(Records excerpted from a collection)
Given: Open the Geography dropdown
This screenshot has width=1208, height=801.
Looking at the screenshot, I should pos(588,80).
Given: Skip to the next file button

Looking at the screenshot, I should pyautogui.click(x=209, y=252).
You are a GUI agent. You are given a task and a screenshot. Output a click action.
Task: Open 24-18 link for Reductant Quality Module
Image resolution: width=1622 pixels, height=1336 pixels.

* * *

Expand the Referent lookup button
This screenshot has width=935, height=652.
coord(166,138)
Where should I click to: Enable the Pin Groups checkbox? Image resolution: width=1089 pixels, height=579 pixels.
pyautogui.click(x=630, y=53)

→ **ACTIVITY**
Given the records above, return exactly the lines starting at the line containing "Given: Open the Geography dropdown" and ending at the line containing "Image resolution: width=1622", including both.

→ **PROBLEM SOLUTION**
Given: Open the Geography dropdown
This screenshot has width=1208, height=801.
Looking at the screenshot, I should pos(588,80).
Given: Skip to the next file button

Looking at the screenshot, I should pyautogui.click(x=209, y=252).
You are a GUI agent. You are given a task and a screenshot. Output a click action.
Task: Open 24-18 link for Reductant Quality Module
Image resolution: width=1622 pixels, height=1336 pixels.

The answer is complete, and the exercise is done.